In one section, they examine the ways that race is a factor of their friendship. “Interracial friendship requires different skills from each person,” they write. “In our case, Aminatou has to remain flexible about when to educate and communicate. Ann has to own that her silences around racial issues have meaning and she has to push past moments of discomfort to stay accountable.” The discussion might feel particularly timely, but it is something they have been talking about for years.
“We started outlining this chapter probably two years ago or more,” says Friedman. “Racism is not new in the summer of 2020. Hopefully, we will all be more aware and working towards something better, but the truth is we make an assumption that race and racism will always affect the friendship we have.”

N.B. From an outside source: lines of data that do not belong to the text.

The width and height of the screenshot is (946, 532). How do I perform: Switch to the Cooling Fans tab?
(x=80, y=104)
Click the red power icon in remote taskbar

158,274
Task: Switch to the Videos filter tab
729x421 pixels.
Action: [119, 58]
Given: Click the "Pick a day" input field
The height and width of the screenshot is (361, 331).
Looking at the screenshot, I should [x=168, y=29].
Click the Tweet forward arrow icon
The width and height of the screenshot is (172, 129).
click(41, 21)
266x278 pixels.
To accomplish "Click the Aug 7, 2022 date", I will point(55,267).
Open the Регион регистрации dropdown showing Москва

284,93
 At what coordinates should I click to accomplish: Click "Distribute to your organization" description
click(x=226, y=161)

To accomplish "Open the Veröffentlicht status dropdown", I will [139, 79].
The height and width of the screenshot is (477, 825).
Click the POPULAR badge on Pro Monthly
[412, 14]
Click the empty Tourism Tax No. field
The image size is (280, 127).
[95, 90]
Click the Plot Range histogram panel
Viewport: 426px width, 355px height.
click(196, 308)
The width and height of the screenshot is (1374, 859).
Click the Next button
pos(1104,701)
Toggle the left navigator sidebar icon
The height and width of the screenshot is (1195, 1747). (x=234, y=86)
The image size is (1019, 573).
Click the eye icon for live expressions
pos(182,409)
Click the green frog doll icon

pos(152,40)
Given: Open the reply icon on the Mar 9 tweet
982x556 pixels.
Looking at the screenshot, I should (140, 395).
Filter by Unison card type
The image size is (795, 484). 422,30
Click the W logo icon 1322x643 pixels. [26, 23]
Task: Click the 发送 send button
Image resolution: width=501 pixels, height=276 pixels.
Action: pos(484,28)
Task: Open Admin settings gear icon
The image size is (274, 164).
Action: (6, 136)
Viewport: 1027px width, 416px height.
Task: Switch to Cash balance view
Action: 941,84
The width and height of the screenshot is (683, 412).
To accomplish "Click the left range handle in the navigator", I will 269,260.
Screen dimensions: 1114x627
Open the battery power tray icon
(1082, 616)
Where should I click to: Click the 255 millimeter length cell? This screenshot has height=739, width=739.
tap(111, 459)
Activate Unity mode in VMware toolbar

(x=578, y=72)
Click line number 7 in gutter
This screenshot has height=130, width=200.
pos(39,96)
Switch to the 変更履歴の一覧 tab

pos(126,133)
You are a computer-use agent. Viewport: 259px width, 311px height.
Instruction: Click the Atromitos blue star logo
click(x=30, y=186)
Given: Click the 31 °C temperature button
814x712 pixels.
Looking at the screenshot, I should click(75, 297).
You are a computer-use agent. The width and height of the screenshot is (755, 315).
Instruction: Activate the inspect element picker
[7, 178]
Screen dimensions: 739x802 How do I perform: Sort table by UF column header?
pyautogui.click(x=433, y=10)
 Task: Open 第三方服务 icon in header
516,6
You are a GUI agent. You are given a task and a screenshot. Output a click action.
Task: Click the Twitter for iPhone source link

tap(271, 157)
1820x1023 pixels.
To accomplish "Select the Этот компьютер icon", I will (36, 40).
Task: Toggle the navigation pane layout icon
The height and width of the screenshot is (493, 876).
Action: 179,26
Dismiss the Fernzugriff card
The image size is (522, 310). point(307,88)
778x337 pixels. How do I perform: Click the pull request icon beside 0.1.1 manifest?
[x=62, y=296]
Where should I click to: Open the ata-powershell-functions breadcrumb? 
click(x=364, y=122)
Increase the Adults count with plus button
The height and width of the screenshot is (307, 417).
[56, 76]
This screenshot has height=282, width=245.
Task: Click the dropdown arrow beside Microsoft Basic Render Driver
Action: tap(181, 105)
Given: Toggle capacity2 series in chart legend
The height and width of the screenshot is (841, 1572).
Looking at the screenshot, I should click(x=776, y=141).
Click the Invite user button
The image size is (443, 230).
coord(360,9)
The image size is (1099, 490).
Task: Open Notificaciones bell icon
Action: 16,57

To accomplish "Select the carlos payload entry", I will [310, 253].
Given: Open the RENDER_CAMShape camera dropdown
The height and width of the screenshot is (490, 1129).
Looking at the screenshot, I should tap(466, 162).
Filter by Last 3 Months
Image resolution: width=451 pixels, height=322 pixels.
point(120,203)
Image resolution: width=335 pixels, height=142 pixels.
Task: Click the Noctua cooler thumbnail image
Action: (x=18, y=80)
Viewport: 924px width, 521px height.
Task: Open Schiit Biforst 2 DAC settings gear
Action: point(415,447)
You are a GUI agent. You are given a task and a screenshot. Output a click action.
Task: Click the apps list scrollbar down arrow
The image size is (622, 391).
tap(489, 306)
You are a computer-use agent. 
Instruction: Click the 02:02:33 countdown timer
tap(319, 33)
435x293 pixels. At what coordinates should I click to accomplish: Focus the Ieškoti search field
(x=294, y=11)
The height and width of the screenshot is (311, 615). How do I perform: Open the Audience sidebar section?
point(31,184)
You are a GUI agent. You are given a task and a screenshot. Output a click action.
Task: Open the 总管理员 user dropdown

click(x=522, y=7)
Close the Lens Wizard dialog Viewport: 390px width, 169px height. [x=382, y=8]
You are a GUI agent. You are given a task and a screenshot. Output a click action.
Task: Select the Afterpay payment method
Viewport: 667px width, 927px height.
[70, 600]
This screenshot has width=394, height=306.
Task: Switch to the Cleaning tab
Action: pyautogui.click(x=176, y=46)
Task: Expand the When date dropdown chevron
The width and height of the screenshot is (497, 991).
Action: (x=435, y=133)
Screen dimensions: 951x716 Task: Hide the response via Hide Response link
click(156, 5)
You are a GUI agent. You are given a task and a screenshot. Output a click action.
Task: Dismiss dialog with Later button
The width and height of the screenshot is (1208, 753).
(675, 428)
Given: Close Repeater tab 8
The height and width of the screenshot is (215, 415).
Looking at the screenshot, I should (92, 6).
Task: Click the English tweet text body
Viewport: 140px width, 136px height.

While they haven’t been able to be together in person to launch the book, the distance that 2020 has enforced has been a reminder of the importance of staying in touch and connected with loved ones. “It’s been really stretching to understand that you can have all these plans and intentions, and life just happens,” considers Sow. “You realize how precious and important time is with the people you have, and you also start to realize that life can be shaken by a lot of things – sometimes it’s a pandemic and sometimes it’s something else. I’ve been thinking a lot about how I can communicate to the people in my life that they are very important to me – how do I tell them that? How do I show that to them every day in very concrete ways?”